Taormina. E dissesto fu: la Corte dei Conti boccia il piano di riequilibrio finanziario. Il Consiglio dovrà dichiarare default

TAORMINA – Se ne parla da anni, scongiurato più volte in extremis… adesso appare inevitabile: i giochi sono fatti, il Comune di Taormina è in dissesto finanziario. La Corte dei Conti ha bocciato il piano di riequilibrio finanziario: il Consiglio comunale sarà dunque costretto a dichiarare default nei termini indicati dalla stessa corte. Il documento già lo scorso anno era stato censurato dalla commissione del ministero dell’Interno. “Le manovre però messe in atto dal Consiglio comunale per correre ai ripari – accusano le opposizioni – sono arrivate troppo tardi considerato che si è proceduto all’aumento delle tasse solo nella seduta dello scorso 8 settembre”. Palazzo dei Giurati avrebbe dovuto attivarsi subito dopo lo stop del ministero. Per la Corte dei conti però non è stato sufficiente: il piano di equilibrio è stato bocciato. Un epilogo scritto? Una fine già annunciata? Di certo il risultato di decenni di attività amministrativa non certo impeccabile tra contenziosi milionari mal gestiti e il mancato recupero dei crediti. Si attendono adesso le motivazioni della Corte dei conti: a quel punto l’amministrazione deciderà se ci sono le condizioni per presentare ricorso. Le opposizioni per il momento non si esprimono e rimangono attendiste anche se – fa notare il consigliere pd Piero benigni – “ rimaniamo critici nei confronti dell’amministrazione che si è mossa troppo tardi per apportare i correttivi al piano di riequilibrio che adesso è stato bocciato”. I democratici si esprimeranno nella prossima seduta di Consiglio.

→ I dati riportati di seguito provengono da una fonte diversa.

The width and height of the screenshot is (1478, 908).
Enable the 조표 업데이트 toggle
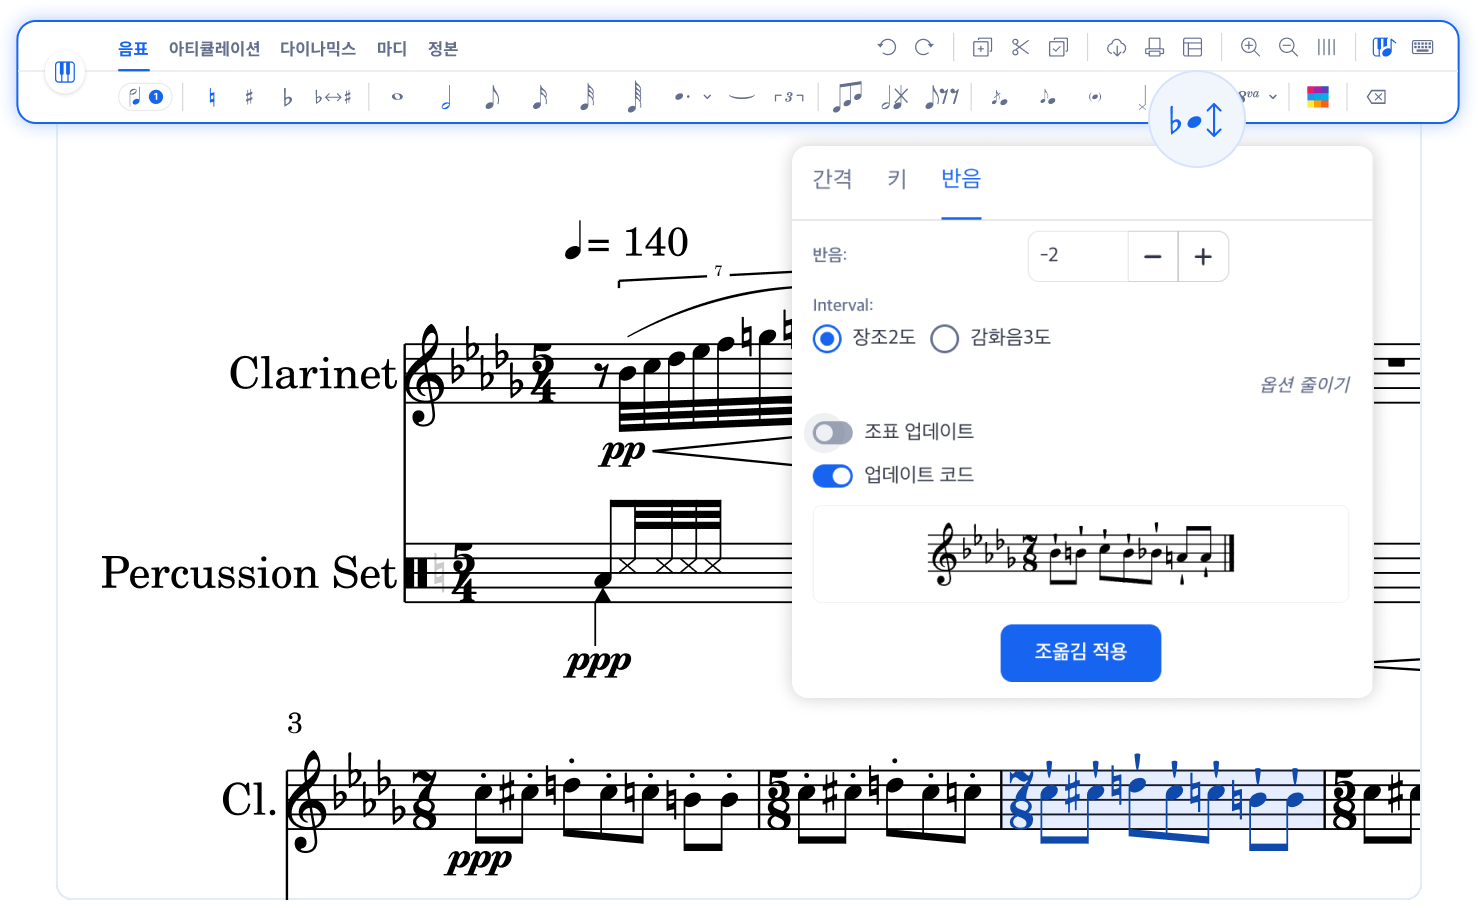click(x=831, y=432)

Bocche cucite anche da parte del consigliere di minoranza Nunzio Corvaja secondo il quale “i continui cambi di giunta effettuati da Giardina di certo non hanno giovato ad una sana gestione amministrativa”. Staremo a vedere cosa cambierà con l’arrivo dei tre commissari a Palazzo dei Giurati. Di certo l’amministrazione avrà le mani legate nella gestione delle risorse economiche e si dovrà procedere al pagamento dei debiti.